*Work to be completed*
Your job is to return every line in the data holding the string "height".

*Excerpted data*
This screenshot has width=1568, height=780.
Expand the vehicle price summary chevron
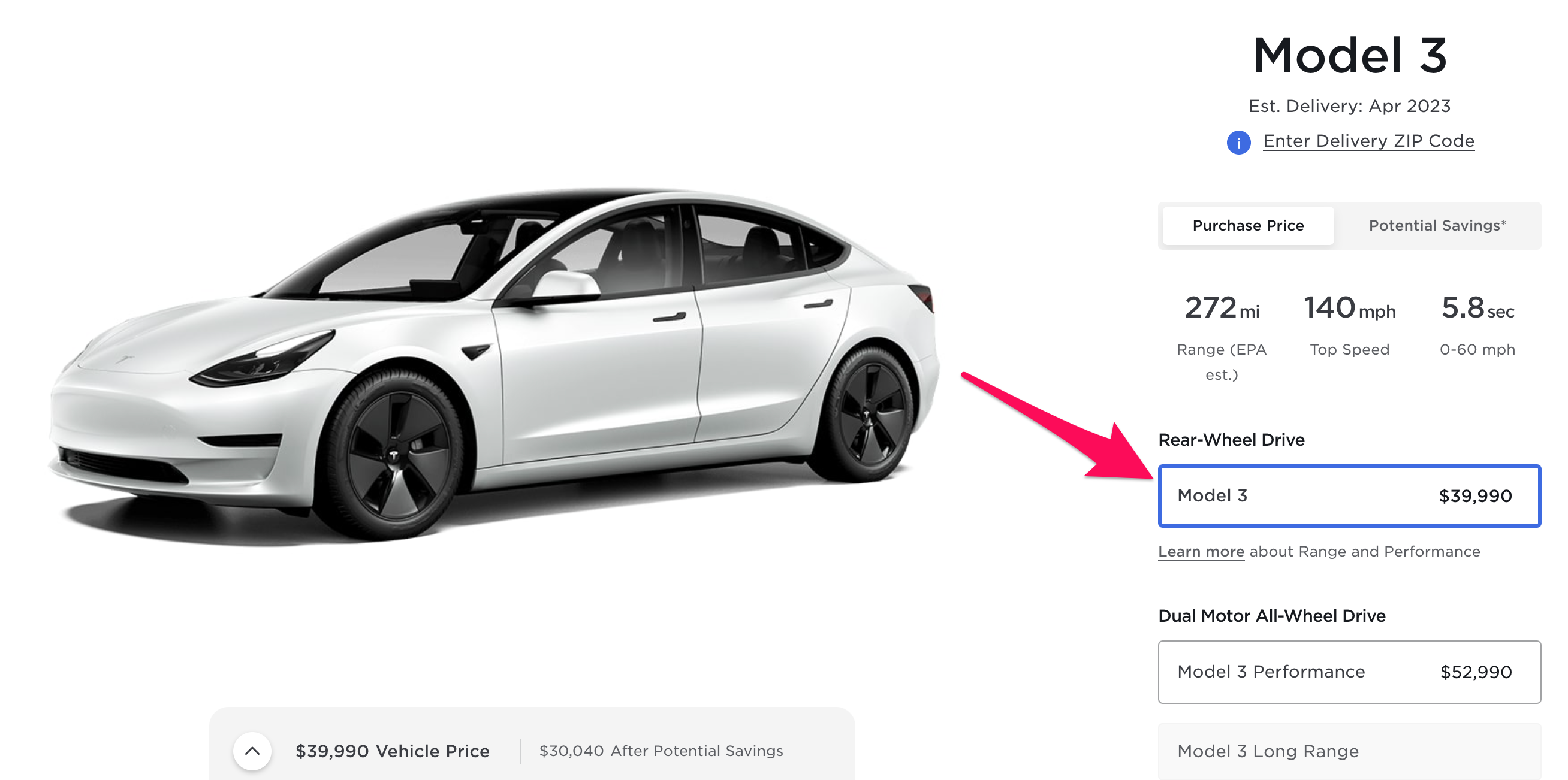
* * *
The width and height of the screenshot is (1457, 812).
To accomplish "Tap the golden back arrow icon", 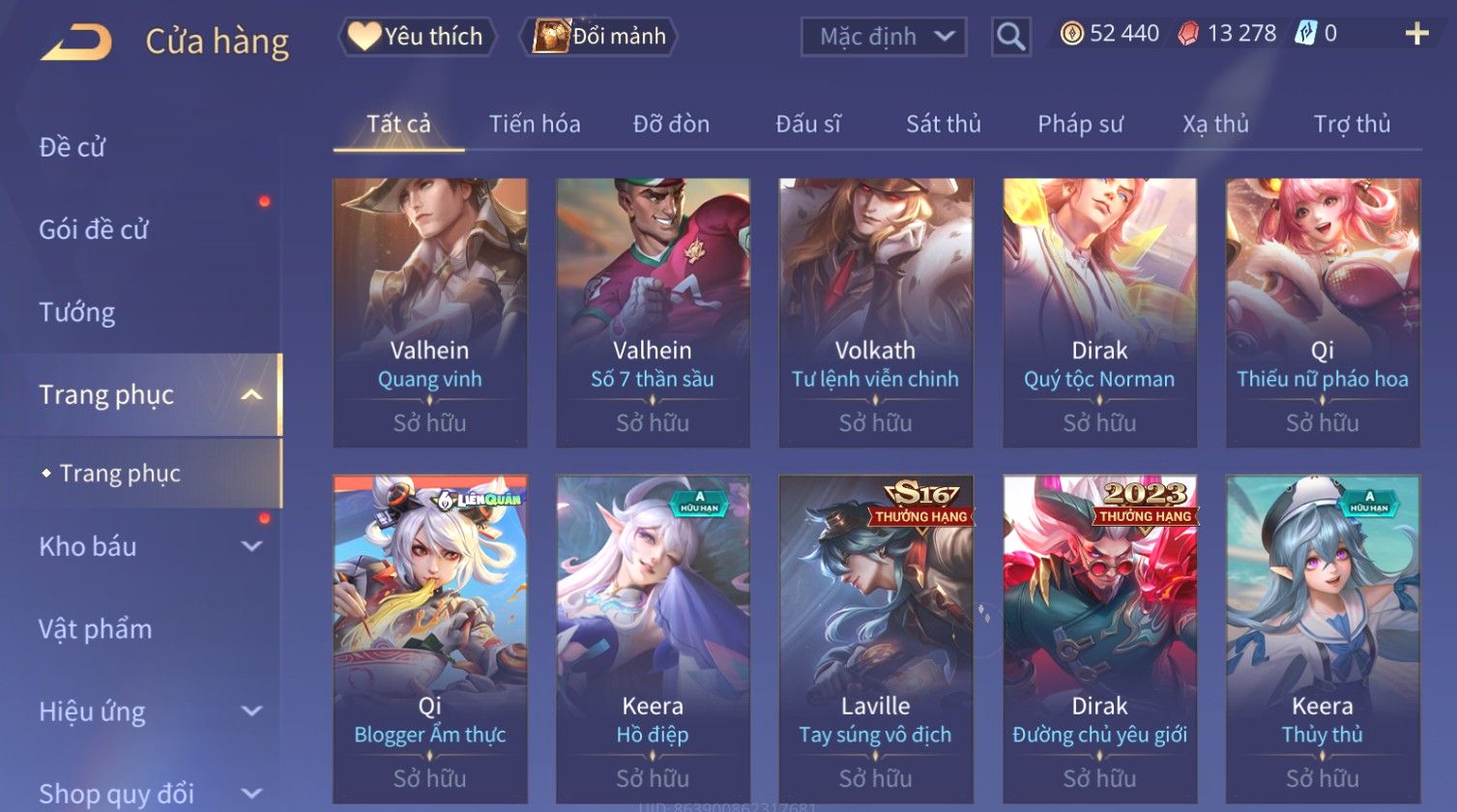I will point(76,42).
==
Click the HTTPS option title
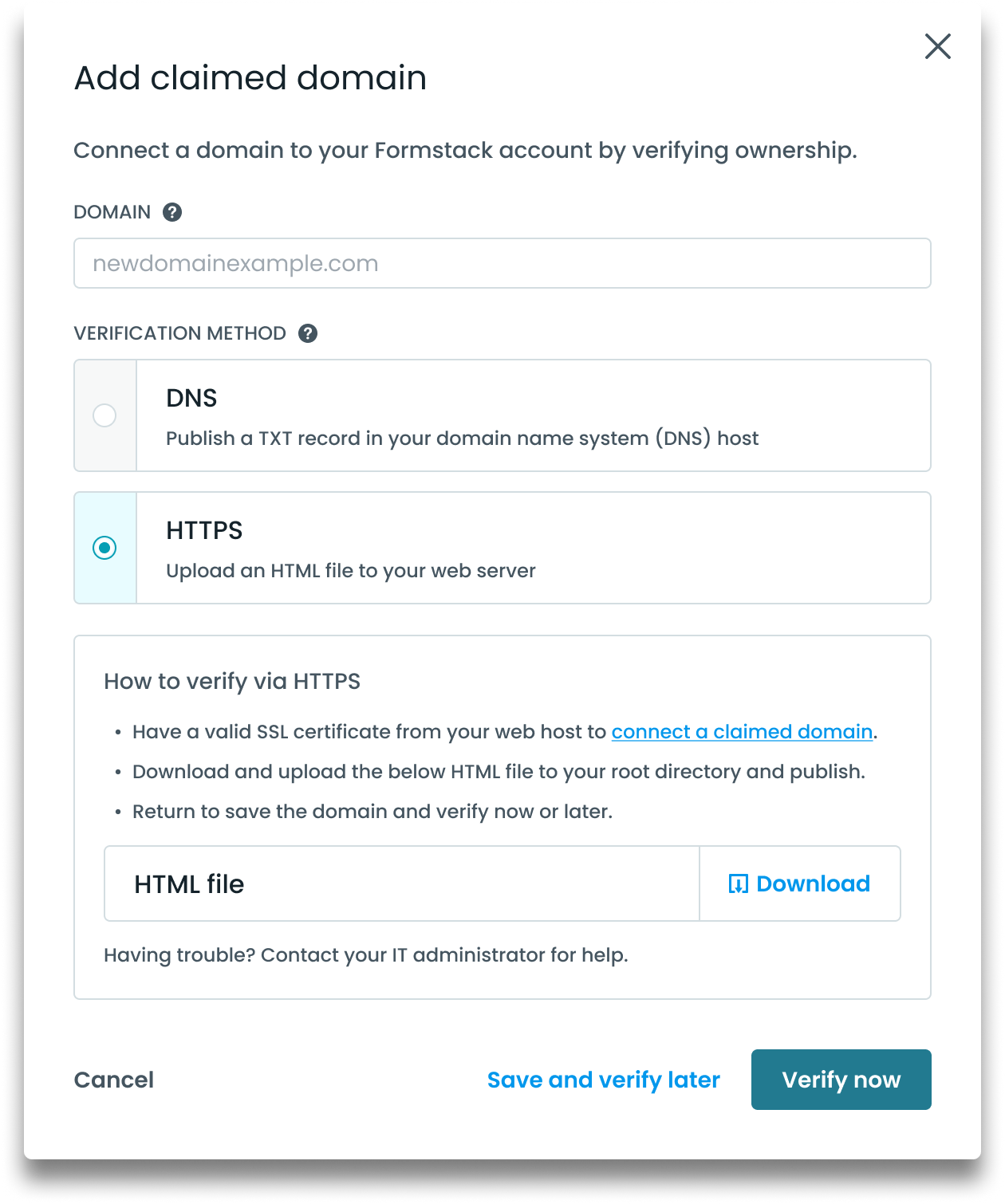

*Problem solution*
This screenshot has width=1568, height=780.
The width and height of the screenshot is (1457, 812).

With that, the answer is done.